Una mujer que vive sola

 

Foto de Iva Cukic

 

Vivir sola tiene su encanto. A pesar de las miradas que con tristeza compasiva me preguntan: ¿sola sola? o, ¿pero vives solita, por qué? He aprendido a no responder lo que no me da la gana; digo: porque sí o cualquier cosa parecida y cambio de tema. Sonrío por dentro. Pienso en las tardes de verano en las que al llegar a mi casa, me quito los zapatos, suelto mi pelo, enciendo mi vela de vainilla y me quito la ropa. Saco del refri una cerveza o una paleta de grosella y me tiendo en el sillón. Eructo. Me río. Juego con los pelitos de mi vulva. Me regalo un orgasmo sabor grosella, gimiendo tan alto como me plazca.
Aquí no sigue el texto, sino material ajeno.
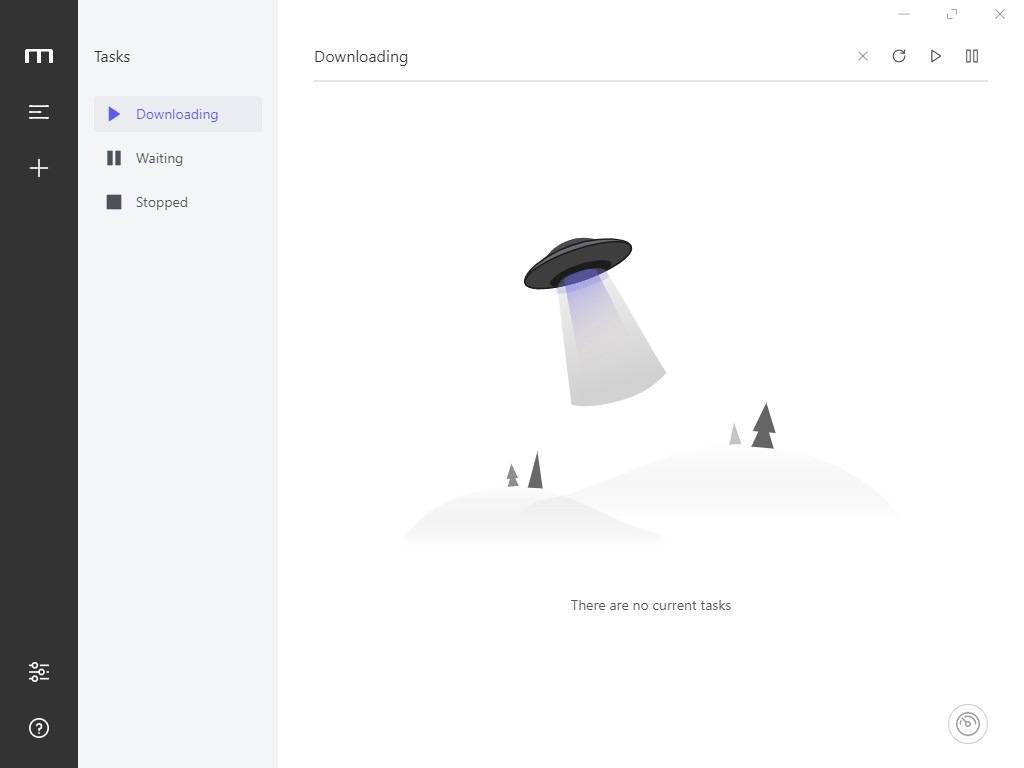Pause all downloads with the pause button
This screenshot has width=1024, height=768.
[971, 56]
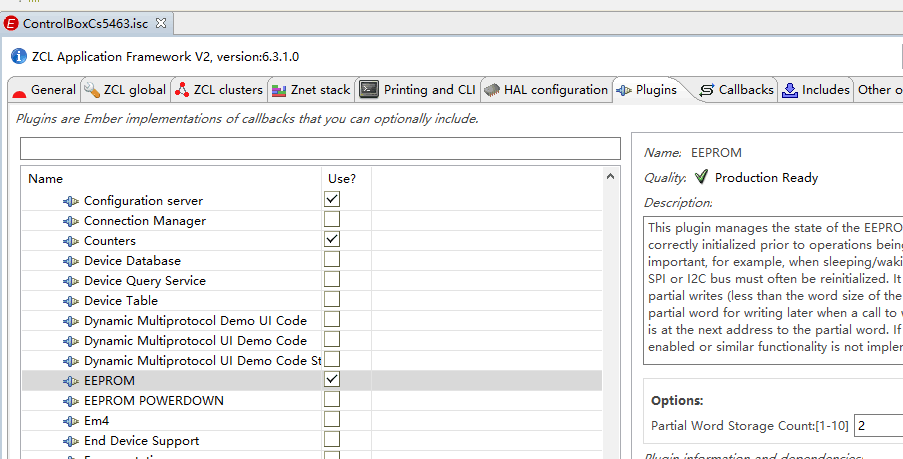
Task: Click the Em4 plugin icon
Action: point(70,421)
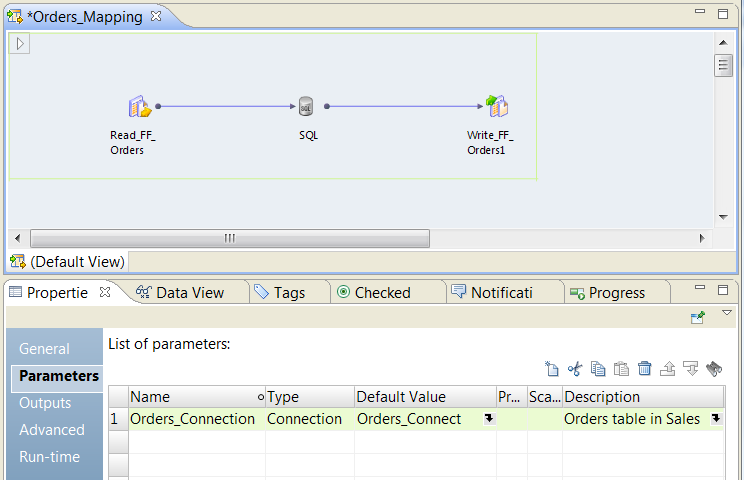
Task: Pin the Properties view
Action: tap(698, 317)
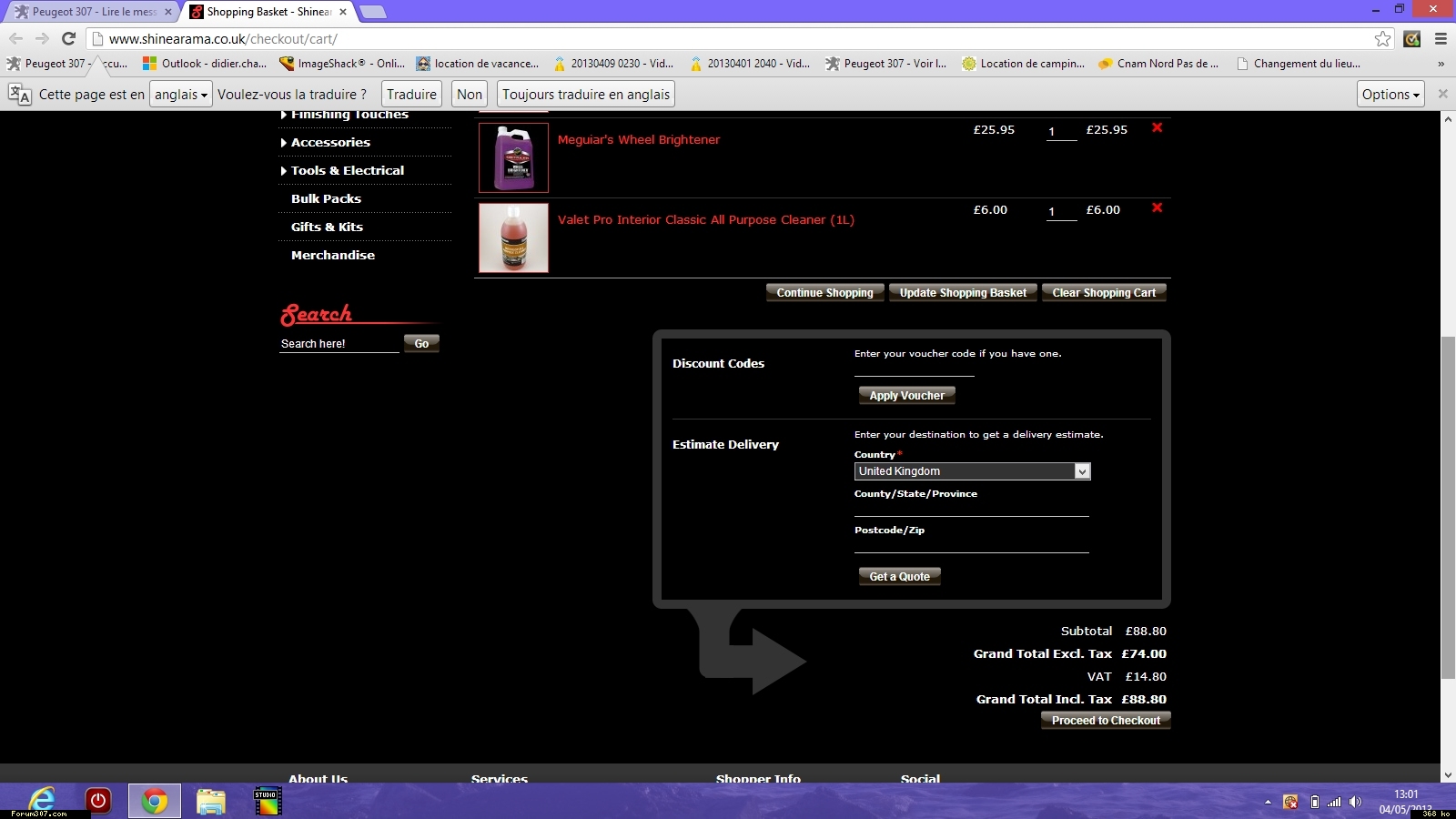The height and width of the screenshot is (819, 1456).
Task: Open the Bulk Packs menu item
Action: 326,199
También hay noches de invierno en las que me gustaría que al llegar a casa alguien me hiciera un sandwich para cenar. Que calentara mis pies con los suyos al dormir. A veces pasa, a veces comparto mi casa refugio a viajeros perdidos. Pero al final siempre termina pasando, vuelan hermosamente. Y me quedo con mis flores que compré para mí, con mis plantas medicinales en el patio, con mis velas de sabores y mis auotamores de grosella, sonriendo con todo el cuerpo mientras desnuda y sola ceno pizza.